Une grille d’analyse des technologies
Il semble donc essentiel d’établir un moyen d’évaluer les conséquences sociales d’une technologie à l’aune du risque de surdomestication. Je propose la grille suivante pour évaluer la viabilité d’une technologie (qu’elle soit biologique, psychologique ou physique) :
- Réversibilité : dépendance temporaire ou permanente
- Nécessité : besoin réel ou induit
- Utilité : Balance coût-bénéfice-risque positive ou négative, notamment les impacts environementaux
- Contrôlabilité : contrôle démocratique ou autonomie propre
- Perversité : externalités négatives directes/indirectes
Cette grille permet d’analyser une technologie selon :
- Son degré d’émancipation ou de dépendance
- Sa légitimité et son utilité, sa durabilité globale dans le temps
- Ses conséquences positives et négatives, ses effets collatéraux néfastes
- La possibilité de la contrôler démocratiquement ou impose-t-elle sa propre logique ?
D’autre part, il me semble important de conserver une part de sauvage en nous. La domestication permet la vie civilisée, mais la civilisation ne doit pas nous transformer en automates dociles, en robots productifs soumis aux caprices du marché pour autant. C’est pour cela que je défends une approche animaliste : il ne s’agit pas juste d’étudier les animaux, mais de nous inspirer d’eux dans une certaine mesure (il ne s’agit pas de retourner vivre dans des grottes non plus). La nature est un réservoir de sagesse.
PS
- La surdomestication est une caractéristique du digitocène et des hyperobjets. J’ai laissé ces notions de côté volontairement pour que l’article soit plus accessible.

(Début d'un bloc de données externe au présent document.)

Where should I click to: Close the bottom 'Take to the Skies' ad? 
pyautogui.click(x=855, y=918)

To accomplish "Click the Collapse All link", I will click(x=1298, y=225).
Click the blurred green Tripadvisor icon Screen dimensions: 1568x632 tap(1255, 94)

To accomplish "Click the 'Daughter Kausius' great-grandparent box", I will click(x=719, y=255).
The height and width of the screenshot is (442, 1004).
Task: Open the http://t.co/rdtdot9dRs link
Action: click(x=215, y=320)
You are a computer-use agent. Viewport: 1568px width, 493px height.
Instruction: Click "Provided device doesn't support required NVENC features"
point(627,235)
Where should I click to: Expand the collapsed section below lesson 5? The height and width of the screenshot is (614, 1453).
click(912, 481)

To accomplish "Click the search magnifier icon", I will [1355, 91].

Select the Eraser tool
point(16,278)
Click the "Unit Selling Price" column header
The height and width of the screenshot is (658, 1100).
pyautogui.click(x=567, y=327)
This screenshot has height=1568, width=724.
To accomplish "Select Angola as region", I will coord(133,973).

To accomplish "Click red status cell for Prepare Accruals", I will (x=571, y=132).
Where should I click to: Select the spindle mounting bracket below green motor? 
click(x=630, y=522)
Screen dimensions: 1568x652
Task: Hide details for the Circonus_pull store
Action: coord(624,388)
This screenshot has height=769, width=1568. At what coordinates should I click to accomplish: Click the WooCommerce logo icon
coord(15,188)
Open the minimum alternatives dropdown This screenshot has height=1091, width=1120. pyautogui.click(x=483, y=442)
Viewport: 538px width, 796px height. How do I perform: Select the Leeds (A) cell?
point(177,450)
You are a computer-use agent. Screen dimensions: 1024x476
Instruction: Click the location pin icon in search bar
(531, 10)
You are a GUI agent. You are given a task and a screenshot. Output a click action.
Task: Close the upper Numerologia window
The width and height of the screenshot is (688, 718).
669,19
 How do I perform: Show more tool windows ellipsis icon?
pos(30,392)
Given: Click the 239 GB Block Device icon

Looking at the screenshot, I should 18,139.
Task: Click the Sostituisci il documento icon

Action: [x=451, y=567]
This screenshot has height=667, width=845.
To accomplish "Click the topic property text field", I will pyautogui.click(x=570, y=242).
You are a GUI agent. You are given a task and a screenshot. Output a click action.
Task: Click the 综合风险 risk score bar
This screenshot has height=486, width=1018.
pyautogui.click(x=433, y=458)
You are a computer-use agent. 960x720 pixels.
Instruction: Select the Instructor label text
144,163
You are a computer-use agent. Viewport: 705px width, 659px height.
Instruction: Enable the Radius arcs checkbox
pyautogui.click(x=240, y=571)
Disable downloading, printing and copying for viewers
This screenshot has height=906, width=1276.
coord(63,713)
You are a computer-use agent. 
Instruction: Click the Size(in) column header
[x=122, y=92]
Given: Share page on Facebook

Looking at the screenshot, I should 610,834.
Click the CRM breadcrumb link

- L’article a été rédigé sur la base d’une discussion avec Claude (un chatGPT bis). Il m’a aidé à pondérer ma tendance au neuroticisme en me montrant les « contre-tendances » à la domestication. Il m’a aidé à synthétiser nos échanges ensuite lors de la rédaction.
- L’article a été inspiré par mes recherches sur l’intelligence de la nature, et aussi approfondi grâce à un dialogue avec un éleveur
- L’idée de la surdomestication vient de Baptiste Morizot enseignant-chercheur en philosophie française, maître de conférences. Il a pratiqué le pistage, ce n’est pas qu’un intellectuel et je tiens à le souligner. Il est connu pour son ouvrage Les Diplomates considéré comme « un grand livre de philosophie animale, et de philosophie tout court, sur le monde partagé ». Je ne l’ai pas encore lu, mais je compte le faire, c’est exactement le genre de sujet qui m’intéressent après avoir lu zoopolis (j’écrirai sur ce livre plus tard aussi).
- J’ai laissé de côté la question de la néoténie, de la féralité, et la question de l’urbanité qui suggère que l’on pourrait parler de surcivilisation tout aussi bien.
Il existe différents stades menant à la domestication. Pour rappel :
- L’apprivoisement : il s’agit d’habituer des animaux sauvages à la présence humaine, sans contrôle de la reproduction. C’est une étape préliminaire.
- La familiarisation : les animaux apprivoisés se reproduisent en captivité mais leur élevage n’est pas ou peu contrôlé. Ils conservent beaucoup de caractéristiques physiques et comportementales sauvages.
- La domestication vraie : elle implique la sélection et le contrôle des reproducteurs sur plusieurs générations. Les animaux subissent des modifications morphologiques, physiologiques et psychologiques les différenciant des espèces sauvages dont ils sont issus.
- La diversification : à partir des animaux domestiqués, sélection de types variés adaptés à des productions spécifiques (lait, viande, travail, etc). Apparition progressive de races animales domestiques variées.
- L’intégration : optimisation des animaux domestiques dans un système de production intensive contrôlé par l’homme. Disparition des caractéristiques jugées indésirables ou non rentables.